NESTLED deep within the rainforest and interior of Baram in northern Sarawak is the Mulu Pinnacles.

Known for its unique limestone rocks protruding some 50 metres high up into the sky in razor-sharp formations on Mount Api, it is also UNESCO’s heritage site in Mulu National Park.


Although the 1,750 masl (5,740 ft) Mulu Pinnacles does not sound tall compared to Malaysia’s highest summit, Mount Kinabalu (4,095 masl), it is honestly an incredibly gruelling, wicked, and intense jungle trail.

Chin (left) and Nancy at the Mulu Pinnacles viewpoint on Feb 18, 2024.

As I stood at the park headquarters on February 17, 2024, my heart was filled with a mix of excitement and anxiety as I made the final preparations to embark on the Pinnacles.

Although it was my third climb to the towering Mulu Pinnacles, the journey truly tested my limits, both physically and mentally, because I had summitted Mount Kinabalu just a week before.

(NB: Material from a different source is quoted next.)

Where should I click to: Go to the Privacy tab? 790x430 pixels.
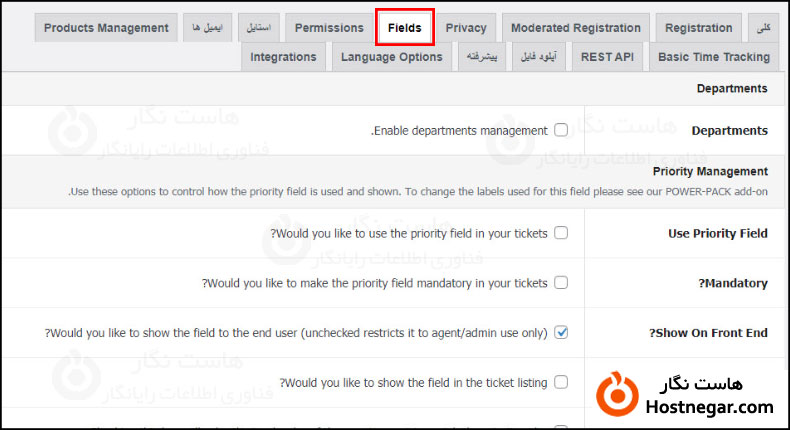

The first part of the journey began with a 30-minute longboat ride to Kuala Litut, where my friend Chin Saw Sian and I began the nine-kilometre trek through the lush jungle to Camp 5.

The sun’s rays painted the rainforest canopy in hues of green, the air was cool, and we were invigorated by the sights and sounds of the rainforest surrounding us.

While the trek was easy and relaxing, knowing the ground with leeches eager for a taste of fresh blood made us walk as fast as we could.

Leeches eager for a taste of fresh blood.

I vividly remember how nobody could escape these leeches during my first and second trips in March and August 2022, respectively.

They smuggled their way into our socks and shirts even though we did a thorough check; some of my friends arrived at Camp 5 in quite a bloody mess.

Arriving at Camp 5 at noon, Chin and I had plenty of time to appreciate the tranquil and beautiful place, surrounded by enormous cliffs and a mesmerising river.

Camp 5 in Mulu National Park.
Accommodation in Camp 5.

This base camp provides basic accommodation with vinyl mats placed on a raised wooden platform, a large kitchen to cook our meals, and clean bathrooms and toilets.

After dinner, we settled in for an overnight stay, steeling ourselves for the formidable task that lay ahead.

The following day, before the first light broke through the dense jungle, we set off on our ascent to the Pinnacles viewpoint with our mountain guide, Nicholas Layang.

Shortly after the start, the going got hard, with an immediate and very steep incline of 45 to 60 degrees.

Climbing Mulu Pinnacles was a gruelling challenge with countless steep and treacherous paths.

It was a gruelling uphill slog with rocks and ropes. After 60 minutes, we reached the first marker, the Mini Pinnacles.

This area located at 900m served as a nice sneak peek into the spectacular views that laid ahead.

The Mini Pinnacles showcased some of the same karst rock pinnacle formations as we were expecting to see at the top, but much smaller.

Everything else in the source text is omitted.